I got a bit more focussed, Corey has been telling me that I need to be a bit more patient on this (Queen’s Park Oval) wicket and let the ball do the talking,” Edwards told journalists after the end of the day’s play when Sri Lanka finished on 217 for 5 after recovering from 117 for 5.

Edwards picked up the first three wickets to fall and then fellow fast bowler Jerome Taylor grabbed two more to put the visitors in trouble but a sixth wicket stand of 100 between Tillakaratne Dilshan and Chamara Silva brought Sri Lanka back into the game on a day when 43.3 overs were lost due to rain interruptions.

Dilshan is not out on 57 while Silva, who replaced injured wicketkeeper Prasana Jayawardene, is not out on 37.

Edwards, the right arm slinging fast bowler debuted in 2003 against Sri Lanka at Sabina Park after being picked from obscurity by then West Indies captain Brian Lara. He gained international attention for his unorthodox delivery action and a five wicket haul on debut but has had an indifferent time in Test cricket due to injuries and inconsistency. He said that being out of the West Indies team gave him time to reflect on advice from Collymore who played 30 Test matches and bagged 93 wickets and who is the highest rated West Indian bowler, sitting just outside the top ten of the ICC rankings at number 11.

We don’t live too far apart and we’re always talking, if we don’t talk in person, we talk on the phone and he has been talking to me a lot, he helped me a lot throughout the years,” Edwards said of the seam bowler who is currently the Barbados captain in regional first class cricket but who has been overlooked by the West Indies selectors for the better part of the last year.

The 26 year old Edwards said that Collymore, the 30 year old who debuted in Tests in 1999 has told him to be more focussed, exercise greater patience and keep his head still when delivering the ball.
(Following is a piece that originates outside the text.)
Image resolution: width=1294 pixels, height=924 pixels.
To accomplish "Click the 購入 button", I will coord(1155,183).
Edwards whose figures read 12.3 overs, 2 maidens, 3 wickets for 50 runs, also said that his rhythm is excellent and he used the overcast conditions to his advantage.

I thought the first spell was ok, I got the ball in the right areas most of the time, it was swinging for me, it was overcast conditions and I just looked to put the ball in the right areas and work to the team plan,” explained Edwards who has so far taken 78 wickets in his 31st Test.
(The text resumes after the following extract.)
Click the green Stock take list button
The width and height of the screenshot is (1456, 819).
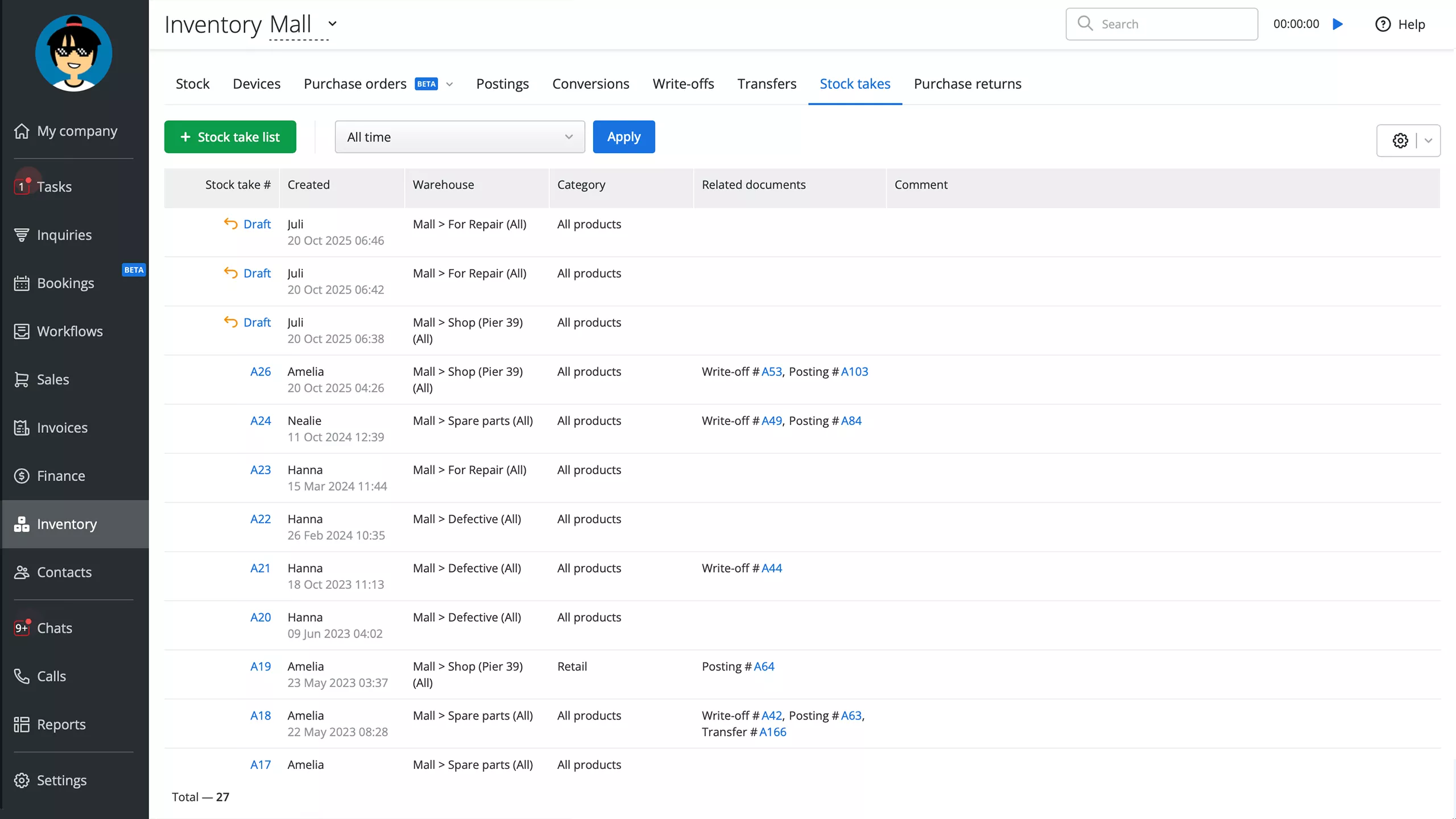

The ball has been going through to the keeper pretty nice, it has been seaming a bit, it (the pitch) has a lot of grass on it, hopefully it can get hard, it is not as fast as I thought it would be but as the sun comes on it hopefully it can get hard,” opined Edwards as he spoke on the condition of the pitch.

But he explained that the Windies lost out on capturing additional wickets in the final session since after the rain the ball became wet and heavy and stopped swinging.

Edwards was left out of the starting line up for the First Digicel Test in Guyana which the home team lost but edged into the final eleven for the Second Digicel Test ahead of countryman Sulieman Benn, the lanky left arm spinner who debuted in Guyana.